Héloïse, le 20 avril 1917

« Il s'est passé de grands combats. Il y en a beaucoup encore qui seront restés sur le terrain, malheureusement. Enfin, que veux-tu, c'est terrible de penser à des boucheries pareilles. […] Je crois bien qu'il y en a assez de détruit maintenant. Des choses pareilles ne devraient pas exister. »
Héloïse, le 25 avril 1917

« Ce soir je viens de recevoir une petite lettre d'Adolphe. Il me dit qu'il est dans la danse… »
Ernest à Héloïse, le 29 avril 1917

« J'ai reçu des nouvelles d'Adolphe hier matin, une lettre du 29, partie du secteur le 30 […]. Il me dit qu'ils sont toujours en ligne et qu'il ne sait pas le temps qu'ils y resteront. Ils ne sont pas très heureux car ils n'ont pas assez à manger. Tu penses bien que dans ces moments de bombardements, le ravitaillement ne peut pas se faire. Il me dit que le recul des boches se fait avec de la casse et beaucoup trop. »
Héloïse, le 4 mai 1917

« Tu me parles d'Adolphe. Il était encore en ligne quand il a écrit. Il s'est passé des coups durs mais il faut espérer qu'il soit relevé bientôt. »
Ernest, le 7 mai 191)

« Nous devons être relevés peut-être demain. […] on ne nous prendrait pas pour des soldats car l'on n'en a pas beaucoup la couleur : la chemise, la figure et les mains comme la cheminée. »
Adolphe, le 23 mai 1917

« Hier nous avions encore une attaque à 4 h 30 du soir. […] Près de Corbény, à l'Est de Craonne, nous avons fait 53 prisonniers. Mais le soir, à la nuit, dans ma section, dans un petit abri sous terre, nous avons trois morts et 2 blessés. Alors, sur 15 que nous étions, nous voilà plus que 10. Et tout cela par des maladroits de nos officiers qui avaient placé 300 grenades auprès de nous et qui les ont fait toutes exploser. Heureusement pour moi que j'étais de côté. J'ai tout simplement été commotionné. Mais depuis hier soir, on travaille pour les sortir. Ils ont au moins 5 mètres de terre sur eux. »
Adolphe, le 23 mai 1917

 

En Russie

Un climat de révolte gronde sur le front de l'Est: dès le mois de mars éclatent des mutineries parmi les soldats de l'armée russe. Le 15 mars le tsar Nicolas II abdique. La dynastie des Romanoff s'effondre. Lénine, chef du parti bolchevique et Trotsky souhaitent la paix pour instaurer en Russie un état communiste. Les 6 et 7 novembre 1917 a lieu la Révolution d'octobre. Le lendemain est mis en place le premier gouvernement communiste. La Russie finira par se retirer du conflit : le 17 décembre l'armistice est signé en attendant le traité de paix de mars 1918 avec les Empires centraux. Un accord passé en 1915 entre la France et le tsar prévoyait la présence de soldats russes en France en échange de caisses de munitions. Malgré le retrait de la Russie en 1917, ces soldats continueront à se battre aux côtés des Français.

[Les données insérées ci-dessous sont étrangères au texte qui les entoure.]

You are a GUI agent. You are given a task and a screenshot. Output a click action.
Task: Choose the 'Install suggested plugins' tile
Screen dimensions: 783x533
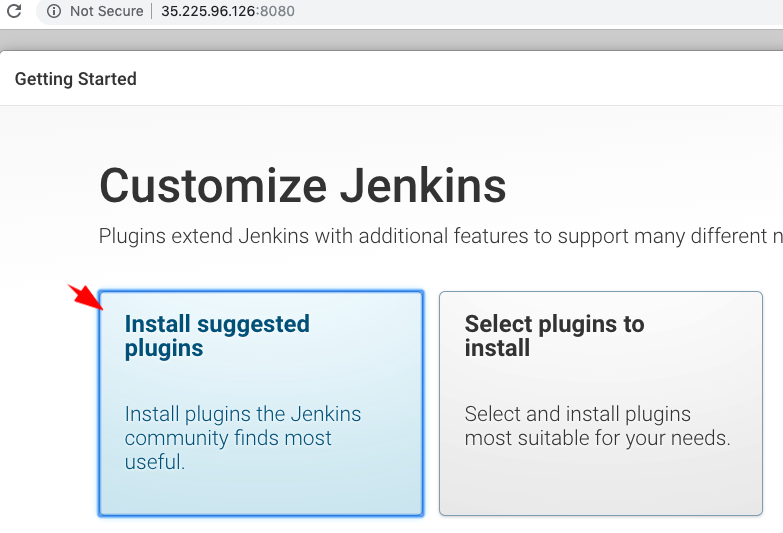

« Le temps est long et la neige ne fond pas vite. L'on compte sur une forte attaque bientôt car hier, on a fait un prisonnier qui nous a dit que nous avions devant nous des troupes d'assaut venant du front russe ; il y a du vrai : les Russes ne sont plus en guerre, alors il faut compter être écrasé sous peu, dans un coin ou un autre. »
Adolphe, le 10 décembre 1917

Le climat de révolte russe se propage jusqu'en France. Éprouvés par les combats sur le plateau de Craonne, des soldats de l'armée française se mutinent. Les rapports officiels en font état à partir du 20 mai. À aucun moment la presse ne relate ces révoltes. Plus de la moitié des divisions de l'armée française sont touchées : mises au repos pour quelques jours, elles refusent de repartir au combat. 554 soldats auraient été jugés et condamnés à mort. 50 d'entre eux seront exécutés. Pétain, qui remplace Nivelle après le massacre du Chemin des Dames réussit finalement à endiguer les mutineries et tend à améliorer la condition du soldat.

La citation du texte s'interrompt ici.